= John Slade-Baker =

English soldier, journalist and spy

John Bigelow Slade-Baker (1896–1966) was an English soldier, journalist and spy.

==Life==
John Slade-Baker was born on 29 July 1896, the son of Brig. Gen. Arthur Slade-Baker, CMG, and Caroline Fisher Heape, of Robertsbridge. He was educated at Marlborough College before going on to the Royal Military College, Sandhurst. He rose to the rank of Colonel in the army, retiring in 1947.

From 1952 to 1960 he was Middle East correspondent for The Sunday Times. According to James Barr, Slade-Baker was an MI6 agent. In 1955, with Britain and Saudi Arabia at loggerheads over the Buraimi Dispute, he persuaded St.
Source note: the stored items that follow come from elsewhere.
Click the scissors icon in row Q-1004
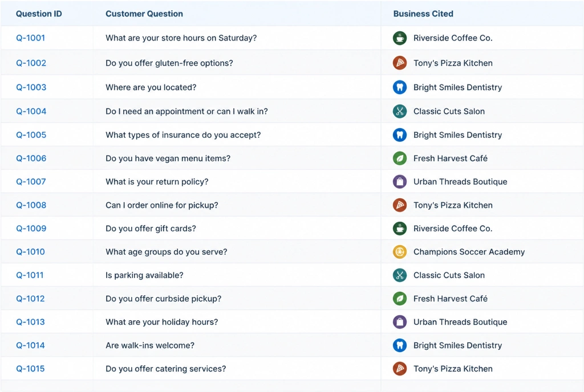The width and height of the screenshot is (584, 392). [x=400, y=111]
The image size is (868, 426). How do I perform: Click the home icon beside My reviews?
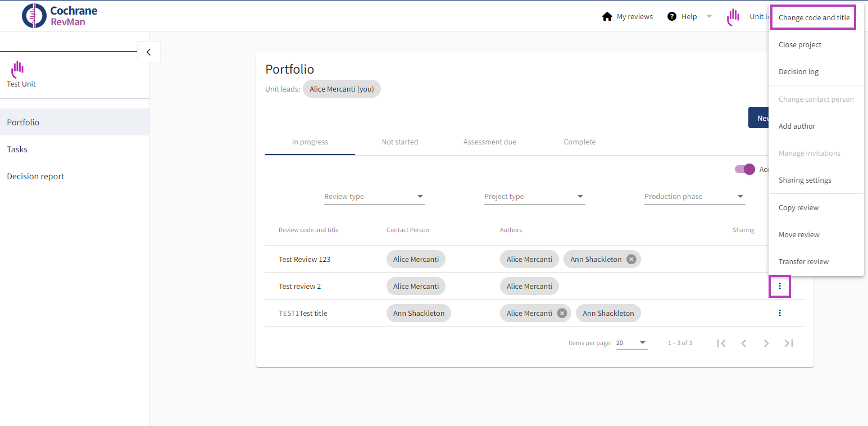[x=607, y=16]
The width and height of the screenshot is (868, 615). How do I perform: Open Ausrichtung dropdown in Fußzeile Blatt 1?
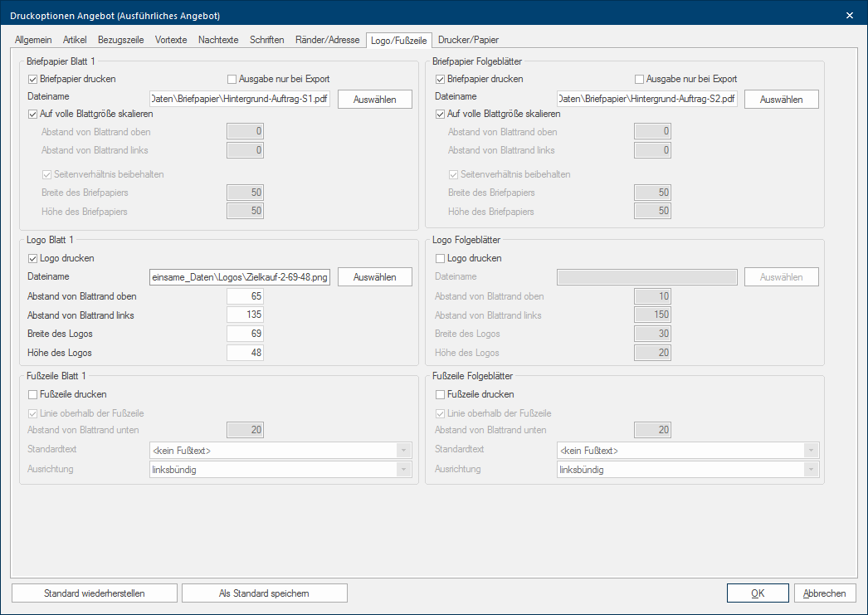tap(403, 470)
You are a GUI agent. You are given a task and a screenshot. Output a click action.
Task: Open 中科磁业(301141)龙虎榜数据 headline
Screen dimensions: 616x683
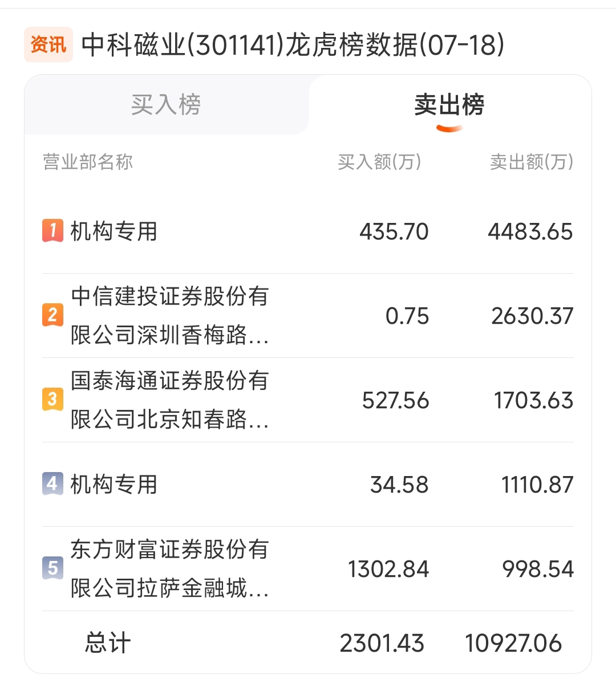[x=293, y=44]
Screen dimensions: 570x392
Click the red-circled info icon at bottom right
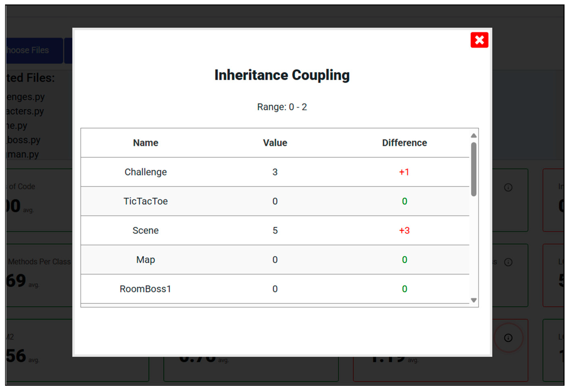(x=508, y=338)
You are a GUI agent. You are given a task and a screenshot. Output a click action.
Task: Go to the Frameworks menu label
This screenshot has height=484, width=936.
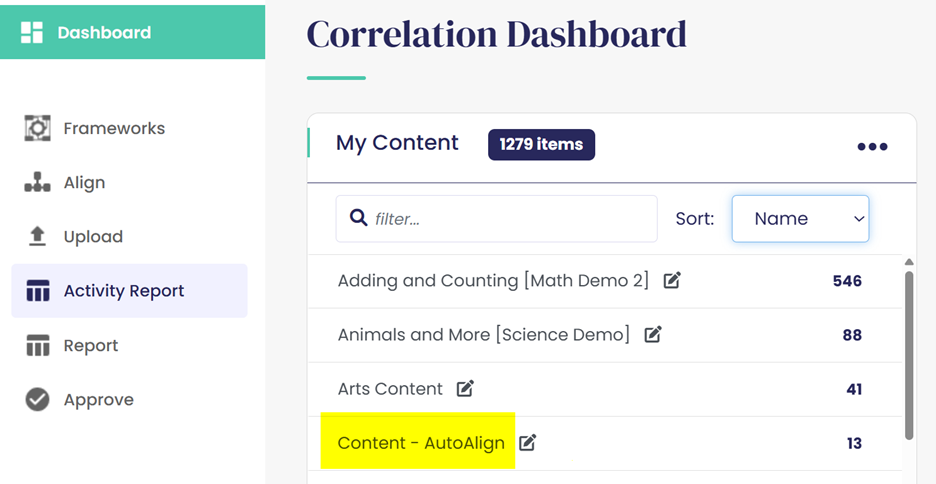114,128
John Philby to depict the corruption of the Saudi royal family for The Sunday Times.

The Israeli politician Moshe Sharett was unimpressed upon meeting Slade-Baker in 1955:

... quite a strange type of a journalist is he. Seemed to me as rather limited and even a moron. He asked highly simplistic questions and slowly took down [everything] word by word. In the end, his meticulousness and carefulness outweighed his slowness and dumbness. Who knows whether his obtuse visage and cumbersome behavior were indeed a true mirror of his wisdom?

Slade-Baker died in London on 19 April 1966. His diaries and papers relating to the Middle East are held at the Middle East Centre Archive, St Antony's College, Oxford.